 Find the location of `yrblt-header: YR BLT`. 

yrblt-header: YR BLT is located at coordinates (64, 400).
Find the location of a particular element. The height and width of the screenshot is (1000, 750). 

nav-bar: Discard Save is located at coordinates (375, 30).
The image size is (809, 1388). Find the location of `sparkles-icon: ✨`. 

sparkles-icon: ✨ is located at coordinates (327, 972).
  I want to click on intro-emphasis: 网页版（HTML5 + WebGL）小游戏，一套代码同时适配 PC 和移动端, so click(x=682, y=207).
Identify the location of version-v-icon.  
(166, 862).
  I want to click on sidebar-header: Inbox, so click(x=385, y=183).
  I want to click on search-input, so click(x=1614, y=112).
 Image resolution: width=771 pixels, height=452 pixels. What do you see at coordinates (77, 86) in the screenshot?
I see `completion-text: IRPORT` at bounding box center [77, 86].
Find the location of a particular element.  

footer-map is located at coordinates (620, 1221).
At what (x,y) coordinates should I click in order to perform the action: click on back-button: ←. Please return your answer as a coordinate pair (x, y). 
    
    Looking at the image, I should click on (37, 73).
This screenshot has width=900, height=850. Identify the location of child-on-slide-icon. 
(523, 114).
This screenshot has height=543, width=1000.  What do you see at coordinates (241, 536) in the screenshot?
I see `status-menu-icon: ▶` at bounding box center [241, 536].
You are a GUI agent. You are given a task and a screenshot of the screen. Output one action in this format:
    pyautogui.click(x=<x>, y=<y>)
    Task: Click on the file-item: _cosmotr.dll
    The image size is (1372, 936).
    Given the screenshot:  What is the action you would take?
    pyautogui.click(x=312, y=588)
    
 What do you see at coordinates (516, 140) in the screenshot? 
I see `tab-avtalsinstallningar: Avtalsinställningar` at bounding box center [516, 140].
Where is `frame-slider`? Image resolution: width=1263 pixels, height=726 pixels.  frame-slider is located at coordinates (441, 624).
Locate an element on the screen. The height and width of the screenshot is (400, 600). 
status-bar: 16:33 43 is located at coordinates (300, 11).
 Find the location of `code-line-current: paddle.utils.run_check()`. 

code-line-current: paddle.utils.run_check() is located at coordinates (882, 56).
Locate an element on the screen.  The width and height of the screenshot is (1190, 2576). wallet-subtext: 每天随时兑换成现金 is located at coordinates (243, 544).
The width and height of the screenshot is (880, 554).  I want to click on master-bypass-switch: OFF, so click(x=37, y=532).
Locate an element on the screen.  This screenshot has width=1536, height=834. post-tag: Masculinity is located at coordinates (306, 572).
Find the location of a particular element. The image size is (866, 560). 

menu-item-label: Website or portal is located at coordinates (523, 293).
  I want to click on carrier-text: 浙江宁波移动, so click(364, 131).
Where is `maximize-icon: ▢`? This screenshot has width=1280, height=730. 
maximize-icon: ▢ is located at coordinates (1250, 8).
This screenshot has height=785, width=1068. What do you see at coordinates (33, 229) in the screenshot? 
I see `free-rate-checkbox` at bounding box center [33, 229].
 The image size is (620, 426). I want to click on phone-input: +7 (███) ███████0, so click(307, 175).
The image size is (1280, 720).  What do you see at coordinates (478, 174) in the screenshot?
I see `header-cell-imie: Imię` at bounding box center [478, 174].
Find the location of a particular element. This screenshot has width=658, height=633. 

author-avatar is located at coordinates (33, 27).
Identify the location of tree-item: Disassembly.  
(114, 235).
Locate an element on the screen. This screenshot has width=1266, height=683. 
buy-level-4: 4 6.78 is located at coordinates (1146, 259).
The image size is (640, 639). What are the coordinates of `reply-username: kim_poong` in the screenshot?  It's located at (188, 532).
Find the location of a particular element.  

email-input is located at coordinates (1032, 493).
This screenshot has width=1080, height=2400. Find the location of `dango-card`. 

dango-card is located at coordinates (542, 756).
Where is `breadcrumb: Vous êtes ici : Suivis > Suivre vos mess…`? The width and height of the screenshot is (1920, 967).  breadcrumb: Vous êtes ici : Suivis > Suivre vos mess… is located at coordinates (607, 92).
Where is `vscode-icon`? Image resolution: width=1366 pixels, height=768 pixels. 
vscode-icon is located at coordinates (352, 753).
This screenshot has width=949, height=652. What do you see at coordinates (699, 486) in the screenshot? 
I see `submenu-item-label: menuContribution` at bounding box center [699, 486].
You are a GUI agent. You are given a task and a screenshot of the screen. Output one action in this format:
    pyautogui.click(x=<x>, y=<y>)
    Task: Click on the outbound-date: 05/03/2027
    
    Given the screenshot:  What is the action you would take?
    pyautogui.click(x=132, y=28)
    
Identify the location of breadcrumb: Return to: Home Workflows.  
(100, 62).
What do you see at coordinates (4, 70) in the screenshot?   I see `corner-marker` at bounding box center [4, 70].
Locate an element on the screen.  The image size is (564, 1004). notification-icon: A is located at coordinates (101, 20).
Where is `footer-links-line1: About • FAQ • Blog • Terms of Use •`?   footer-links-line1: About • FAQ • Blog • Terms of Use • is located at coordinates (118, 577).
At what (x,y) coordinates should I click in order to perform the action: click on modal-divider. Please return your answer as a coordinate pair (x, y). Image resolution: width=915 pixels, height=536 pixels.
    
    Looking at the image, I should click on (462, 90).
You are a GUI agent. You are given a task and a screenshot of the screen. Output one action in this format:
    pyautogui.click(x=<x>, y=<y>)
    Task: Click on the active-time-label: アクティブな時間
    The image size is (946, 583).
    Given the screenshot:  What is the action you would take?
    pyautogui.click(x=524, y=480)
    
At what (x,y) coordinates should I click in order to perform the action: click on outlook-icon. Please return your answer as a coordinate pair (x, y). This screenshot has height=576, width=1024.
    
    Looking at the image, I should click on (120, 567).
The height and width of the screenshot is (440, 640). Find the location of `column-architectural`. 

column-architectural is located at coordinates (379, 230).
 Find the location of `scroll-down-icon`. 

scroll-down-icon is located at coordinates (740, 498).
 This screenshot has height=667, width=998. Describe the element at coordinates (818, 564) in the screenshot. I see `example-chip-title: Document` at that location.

Zakres zadania:
Przepisz wszystkie powyższe wiersze bez żadnych zmian, w tej samej kolejności.

Rozwiązanie pisemne:
 Find the location of `yrblt-header: YR BLT`. 

yrblt-header: YR BLT is located at coordinates (64, 400).
Find the location of a particular element. The height and width of the screenshot is (1000, 750). 

nav-bar: Discard Save is located at coordinates (375, 30).
The image size is (809, 1388). Find the location of `sparkles-icon: ✨`. 

sparkles-icon: ✨ is located at coordinates (327, 972).
  I want to click on intro-emphasis: 网页版（HTML5 + WebGL）小游戏，一套代码同时适配 PC 和移动端, so click(x=682, y=207).
Identify the location of version-v-icon.  
(166, 862).
  I want to click on sidebar-header: Inbox, so click(x=385, y=183).
  I want to click on search-input, so click(x=1614, y=112).
 Image resolution: width=771 pixels, height=452 pixels. What do you see at coordinates (77, 86) in the screenshot?
I see `completion-text: IRPORT` at bounding box center [77, 86].
Find the location of a particular element.  

footer-map is located at coordinates (620, 1221).
At what (x,y) coordinates should I click in order to perform the action: click on back-button: ←. Please return your answer as a coordinate pair (x, y). 
    
    Looking at the image, I should click on (37, 73).
This screenshot has width=900, height=850. Identify the location of child-on-slide-icon. 
(523, 114).
This screenshot has height=543, width=1000.  What do you see at coordinates (241, 536) in the screenshot?
I see `status-menu-icon: ▶` at bounding box center [241, 536].
You are a GUI agent. You are given a task and a screenshot of the screen. Output one action in this format:
    pyautogui.click(x=<x>, y=<y>)
    Task: Click on the file-item: _cosmotr.dll
    The image size is (1372, 936).
    Given the screenshot:  What is the action you would take?
    pyautogui.click(x=312, y=588)
    
 What do you see at coordinates (516, 140) in the screenshot? 
I see `tab-avtalsinstallningar: Avtalsinställningar` at bounding box center [516, 140].
Where is `frame-slider`? Image resolution: width=1263 pixels, height=726 pixels.  frame-slider is located at coordinates (441, 624).
Locate an element on the screen. The height and width of the screenshot is (400, 600). 
status-bar: 16:33 43 is located at coordinates (300, 11).
 Find the location of `code-line-current: paddle.utils.run_check()`. 

code-line-current: paddle.utils.run_check() is located at coordinates (882, 56).
Locate an element on the screen.  The width and height of the screenshot is (1190, 2576). wallet-subtext: 每天随时兑换成现金 is located at coordinates (243, 544).
The width and height of the screenshot is (880, 554).  I want to click on master-bypass-switch: OFF, so click(x=37, y=532).
Locate an element on the screen.  This screenshot has width=1536, height=834. post-tag: Masculinity is located at coordinates (306, 572).
Find the location of a particular element. The image size is (866, 560). 

menu-item-label: Website or portal is located at coordinates (523, 293).
  I want to click on carrier-text: 浙江宁波移动, so click(364, 131).
Where is `maximize-icon: ▢`? This screenshot has width=1280, height=730. 
maximize-icon: ▢ is located at coordinates (1250, 8).
This screenshot has height=785, width=1068. What do you see at coordinates (33, 229) in the screenshot? 
I see `free-rate-checkbox` at bounding box center [33, 229].
 The image size is (620, 426). I want to click on phone-input: +7 (███) ███████0, so click(307, 175).
The image size is (1280, 720).  What do you see at coordinates (478, 174) in the screenshot?
I see `header-cell-imie: Imię` at bounding box center [478, 174].
Find the location of a particular element. This screenshot has width=658, height=633. 

author-avatar is located at coordinates (33, 27).
Identify the location of tree-item: Disassembly.  
(114, 235).
Locate an element on the screen. This screenshot has width=1266, height=683. 
buy-level-4: 4 6.78 is located at coordinates (1146, 259).
The image size is (640, 639). What are the coordinates of `reply-username: kim_poong` in the screenshot?  It's located at (188, 532).
Find the location of a particular element.  

email-input is located at coordinates (1032, 493).
This screenshot has width=1080, height=2400. Find the location of `dango-card`. 

dango-card is located at coordinates (542, 756).
Where is `breadcrumb: Vous êtes ici : Suivis > Suivre vos mess…`? The width and height of the screenshot is (1920, 967).  breadcrumb: Vous êtes ici : Suivis > Suivre vos mess… is located at coordinates (607, 92).
Where is `vscode-icon`? Image resolution: width=1366 pixels, height=768 pixels. 
vscode-icon is located at coordinates (352, 753).
This screenshot has width=949, height=652. What do you see at coordinates (699, 486) in the screenshot? 
I see `submenu-item-label: menuContribution` at bounding box center [699, 486].
You are a GUI agent. You are given a task and a screenshot of the screen. Output one action in this format:
    pyautogui.click(x=<x>, y=<y>)
    Task: Click on the outbound-date: 05/03/2027
    
    Given the screenshot:  What is the action you would take?
    pyautogui.click(x=132, y=28)
    
Identify the location of breadcrumb: Return to: Home Workflows.  
(100, 62).
What do you see at coordinates (4, 70) in the screenshot?   I see `corner-marker` at bounding box center [4, 70].
Locate an element on the screen.  The image size is (564, 1004). notification-icon: A is located at coordinates (101, 20).
Where is `footer-links-line1: About • FAQ • Blog • Terms of Use •`?   footer-links-line1: About • FAQ • Blog • Terms of Use • is located at coordinates (118, 577).
At what (x,y) coordinates should I click in order to perform the action: click on modal-divider. Please return your answer as a coordinate pair (x, y). Image resolution: width=915 pixels, height=536 pixels.
    
    Looking at the image, I should click on (462, 90).
You are a GUI agent. You are given a task and a screenshot of the screen. Output one action in this format:
    pyautogui.click(x=<x>, y=<y>)
    Task: Click on the active-time-label: アクティブな時間
    The image size is (946, 583).
    Given the screenshot:  What is the action you would take?
    pyautogui.click(x=524, y=480)
    
At what (x,y) coordinates should I click in order to perform the action: click on outlook-icon. Please return your answer as a coordinate pair (x, y). This screenshot has height=576, width=1024.
    
    Looking at the image, I should click on (120, 567).
The height and width of the screenshot is (440, 640). Find the location of `column-architectural`. 

column-architectural is located at coordinates (379, 230).
 Find the location of `scroll-down-icon`. 

scroll-down-icon is located at coordinates (740, 498).
 This screenshot has height=667, width=998. Describe the element at coordinates (818, 564) in the screenshot. I see `example-chip-title: Document` at that location.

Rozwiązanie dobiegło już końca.